The Charles River’s bridge to the future
THE BRIDGE that arches the Charles River at North Harvard and JFK Streets is historic in its own right. But it also represents a historic opportunity to perfect the way people move around the city into the next century. The scenic Anderson Memorial Bridge, built in 1915, is one of the most popular crossings over the river — until it’s time to cross Memorial Drive or Soldiers Field Road. Then the area becomes a battlefield, with cars, cyclists, pedestrians, runners, and roving bands of Harvard students all fighting for territory. Sometimes, there are casualties.
Happily, the Anderson Bridge is one of the first along the Charles to get a rethink under Governor Patrick’s $3 billion Accelerated Bridge Repair program. Beyond reinforcing the stone and concrete structure itself, plans are underway to widen the sidewalks, add a bike lane, re-time traffic signals, and eliminate left-hand turns in an effort to ease the congestion.
But that isn’t good enough. This is a once-in-a-lifetime chance to design an urban bridge network that respects all forms of transport, not just the four-wheel, polluting type. A coalition of environmental and civic groups, including the Cambridge City Council, wants to see a pedestrian underpass constructed on at least one side of the river, to create a seamless path along the Charles, and eliminate the need to cross the parkways.
“This is about a vision for the future,’’ said Renata von Tscharner of the Charles River Conservancy. A similar passageway was constructed under the 1950s-era Eliot Bridge further upriver; it is rather dank and unwelcoming, but still preferable to entering the hazardous web of roads at grade level.
The underpass would seem a perfect fit with the “healthy transportation compact’’ that is a central part of Patrick’s massive transportation reform law. The compact pledges to encourage decisions that “balance the needs of all transportation users, expand mobility, improve public health, support a cleaner environment and create stronger communities.’’ It’s a legacy moment for Patrick: a chance to make good on his promises to leave the state a better place for the next generation, or two.
So far, however, the state Department of Transportation has been cool to the idea. Its most recent environmental notification form does not include an underpass, even though state highway commissioner Luisa Paiewonsky wrote in the submission that the bridge repair should be seen as a chance to “improve universal accessibility and pedestrian and bicycle connections around the bridge.’’

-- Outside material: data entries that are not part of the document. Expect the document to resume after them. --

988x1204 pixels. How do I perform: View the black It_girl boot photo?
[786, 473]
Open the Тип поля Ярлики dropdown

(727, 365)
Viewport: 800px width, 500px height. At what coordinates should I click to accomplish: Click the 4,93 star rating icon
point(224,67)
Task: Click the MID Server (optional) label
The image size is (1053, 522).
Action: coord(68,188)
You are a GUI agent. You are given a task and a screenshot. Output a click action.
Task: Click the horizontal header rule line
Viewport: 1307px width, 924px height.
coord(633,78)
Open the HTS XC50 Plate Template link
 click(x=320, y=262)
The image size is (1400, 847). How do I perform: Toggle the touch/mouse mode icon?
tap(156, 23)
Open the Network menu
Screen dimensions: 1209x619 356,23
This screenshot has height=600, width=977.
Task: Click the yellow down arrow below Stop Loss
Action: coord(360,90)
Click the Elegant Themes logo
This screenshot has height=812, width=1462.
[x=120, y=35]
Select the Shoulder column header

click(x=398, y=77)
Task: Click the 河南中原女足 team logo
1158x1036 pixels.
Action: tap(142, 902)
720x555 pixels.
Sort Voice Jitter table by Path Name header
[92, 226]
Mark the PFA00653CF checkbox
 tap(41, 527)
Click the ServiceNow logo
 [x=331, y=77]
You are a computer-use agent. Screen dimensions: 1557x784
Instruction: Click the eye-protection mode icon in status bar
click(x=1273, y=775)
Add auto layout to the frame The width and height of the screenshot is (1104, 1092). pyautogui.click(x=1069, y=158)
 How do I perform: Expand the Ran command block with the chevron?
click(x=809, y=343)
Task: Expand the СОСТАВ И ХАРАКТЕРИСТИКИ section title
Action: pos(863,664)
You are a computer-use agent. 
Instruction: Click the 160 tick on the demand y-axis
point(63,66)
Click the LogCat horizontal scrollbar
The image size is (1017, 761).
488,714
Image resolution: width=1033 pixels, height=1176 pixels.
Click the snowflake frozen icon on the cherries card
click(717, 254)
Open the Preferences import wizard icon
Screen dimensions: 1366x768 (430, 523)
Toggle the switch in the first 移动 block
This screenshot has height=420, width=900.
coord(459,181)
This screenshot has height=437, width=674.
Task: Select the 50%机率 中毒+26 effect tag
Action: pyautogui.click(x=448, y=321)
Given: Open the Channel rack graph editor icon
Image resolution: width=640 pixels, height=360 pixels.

In general, DOT has been making great strides in planning for transportation modes beyond the car. But a report by engineering consultants it hired to evaluate the Anderson underpass found it would add to the cost and timeline for the bridge repair, require more permits, and possibly degrade the historic structure.
With steep, fragile banks, it isn’t an easy site. But even a much less-invasive boardwalk built out over the river was dismissed, because it could “face significant opposition from the rowing community.’’ Who knew that scullers were such a potent political force?
State Representative Marty Walz, who has several of the Charles River bridges in her district, thinks most of these obstacles can be overcome in a truly visionary process. “DOT is not wrong to want to keep its foot on the accelerator,’’ she said, “but the need for speed should not sacrifice a quality project. We are building for the next 75 years.’’
The state’s new secretary of environmental affairs, Richard Sullivan, can still call for a separate environmental impact report of the underpass by March 11, keeping the proposal alive. He wouldn’t comment because the matter is under review. But as the former state commissioner of conservation and recreation, he may be concerned about financial pressures on the Department of Conservation and Recreation, which would be responsible for maintenance of the underpasses.
Again, a larger vision is in order. Since a memorial plaque on the Anderson speaks grandly of the bridge “connecting the College Yard and playing fields of Harvard’’ perhaps the university could be asked to chip in for maintenance. After all, what happens at the Anderson doesn’t stay at the Anderson, but sets a precedent for the Western Avenue and River Street bridges yet to be repaired downstream — and for the state’s ability to embrace the future.
Renée Loth’s column appears regularly in the Globe.